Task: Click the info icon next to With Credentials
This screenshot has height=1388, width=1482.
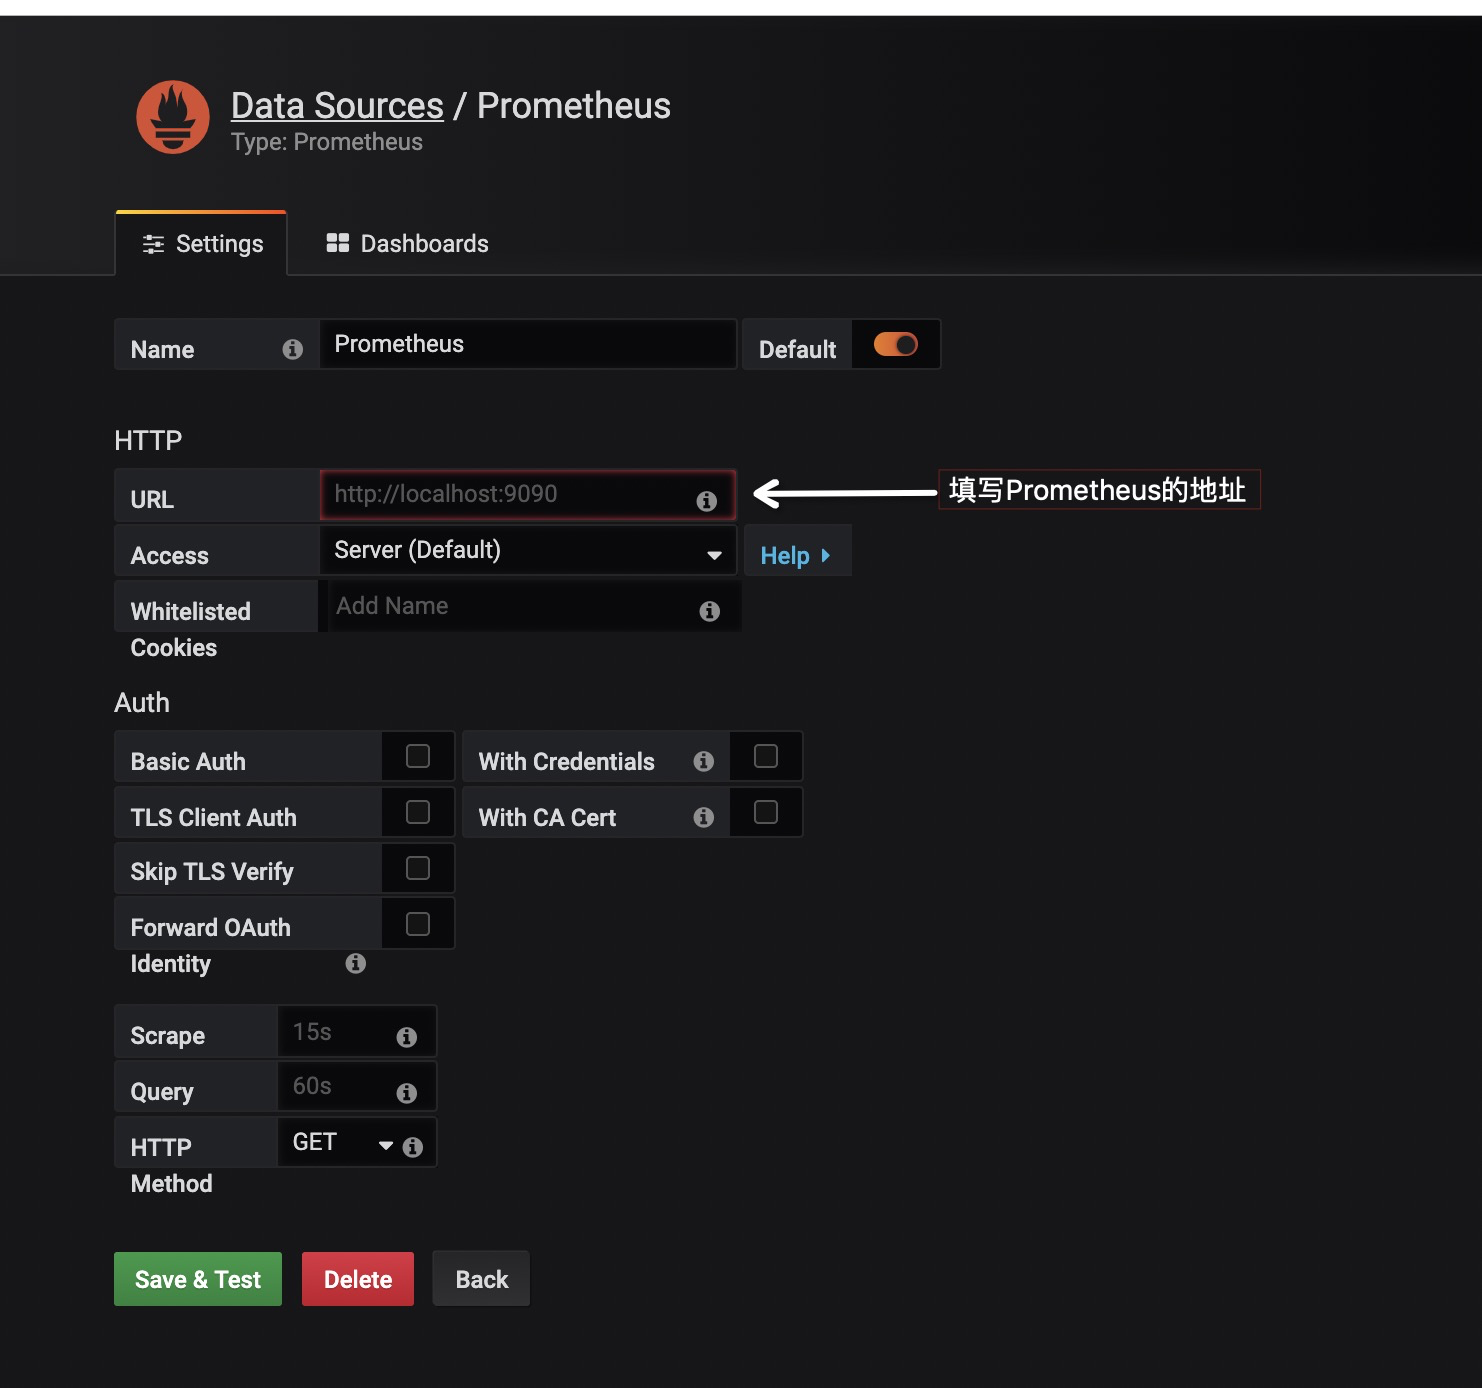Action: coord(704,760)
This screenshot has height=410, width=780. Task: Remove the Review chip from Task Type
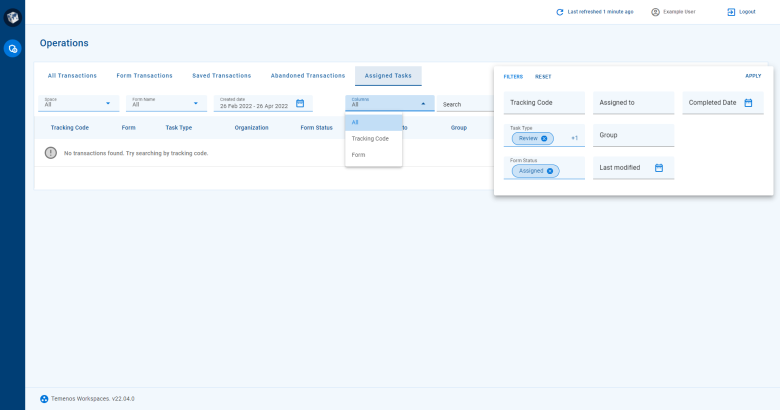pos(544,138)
* * *
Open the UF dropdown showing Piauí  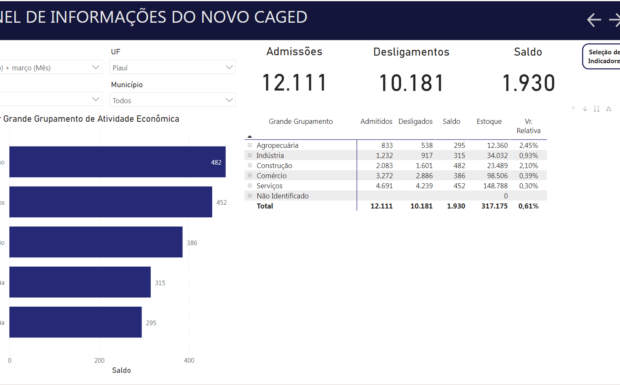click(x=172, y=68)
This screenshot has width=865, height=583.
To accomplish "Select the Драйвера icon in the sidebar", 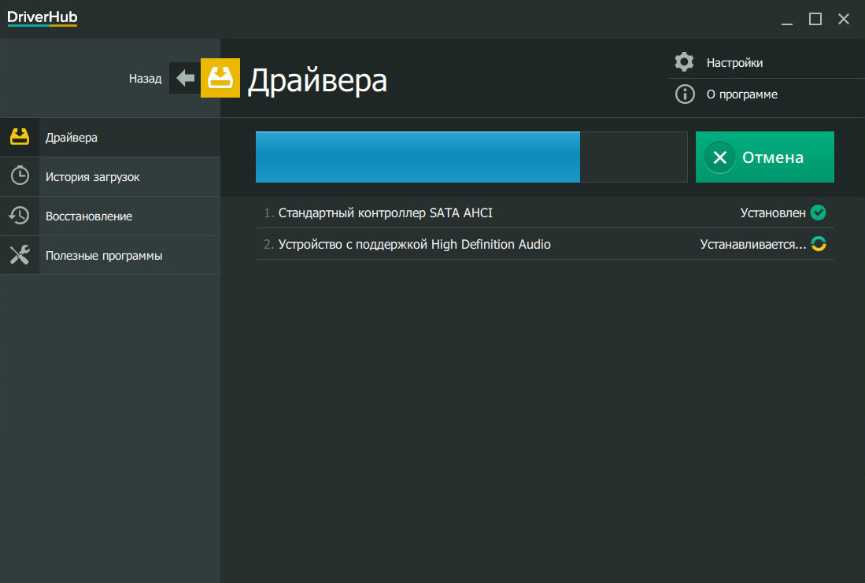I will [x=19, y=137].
...
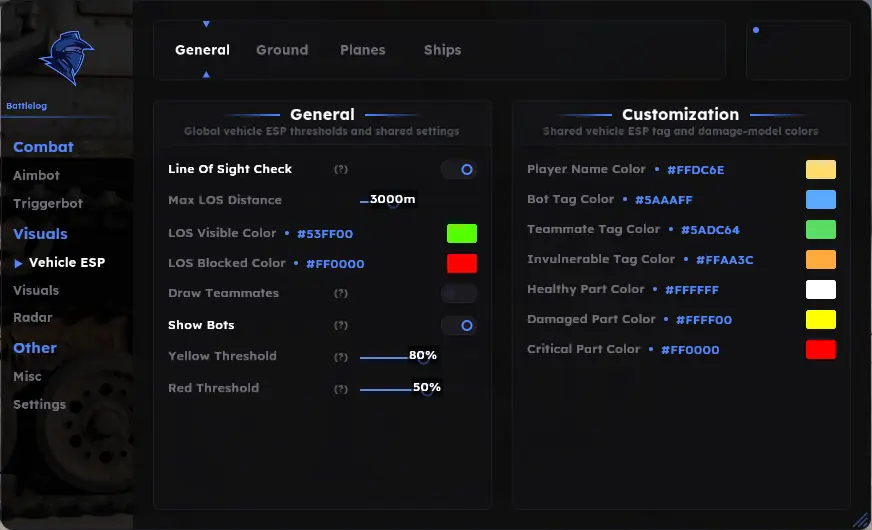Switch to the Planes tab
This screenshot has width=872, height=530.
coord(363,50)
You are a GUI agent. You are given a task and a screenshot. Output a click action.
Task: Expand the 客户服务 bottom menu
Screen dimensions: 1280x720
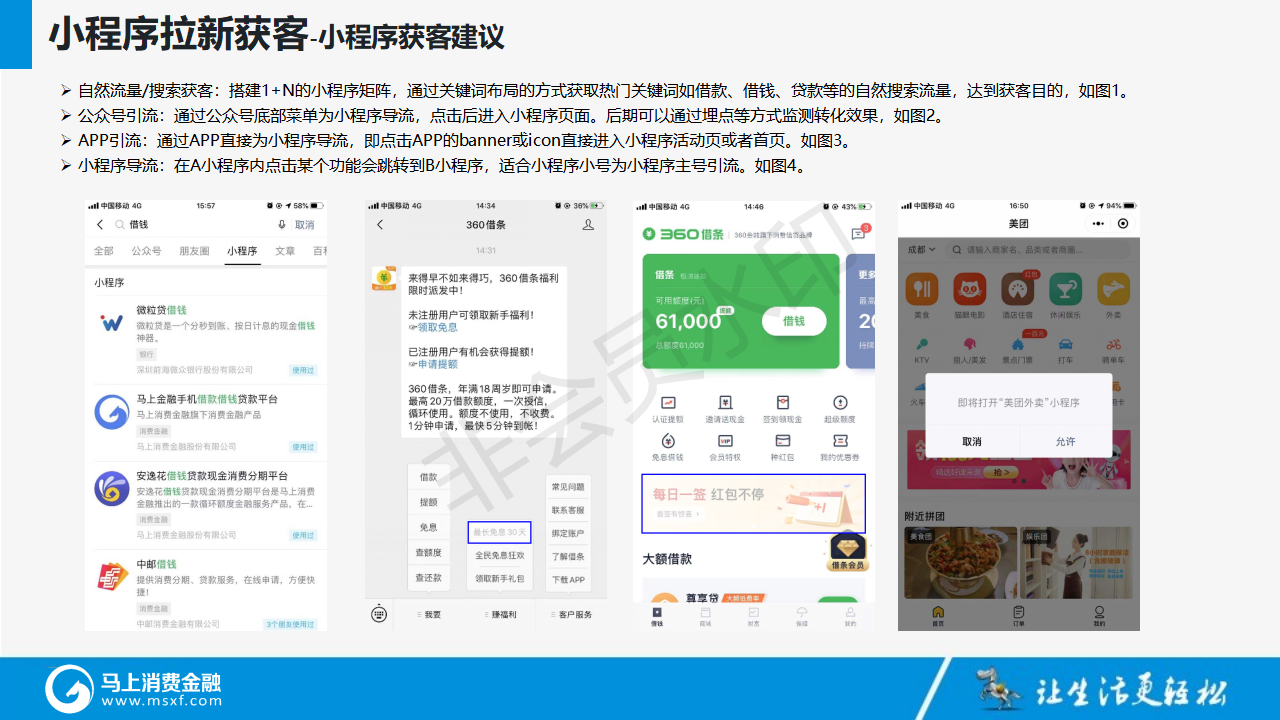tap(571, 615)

**SHORT PROBLEM:** Edit everything from the line containing "Task: Click the" down to the line containing "pos(544,138)" by replacing "info icon" with "help icon" and leaving all else unchanged. Return only those lines of the data, with the pictures left out.

**EXPECTED ANSWER:**
Task: Click the help icon next to With Credentials
This screenshot has height=1388, width=1482.
Action: coord(704,760)
This screenshot has height=410, width=780. Task: Remove the Review chip from Task Type
pos(544,138)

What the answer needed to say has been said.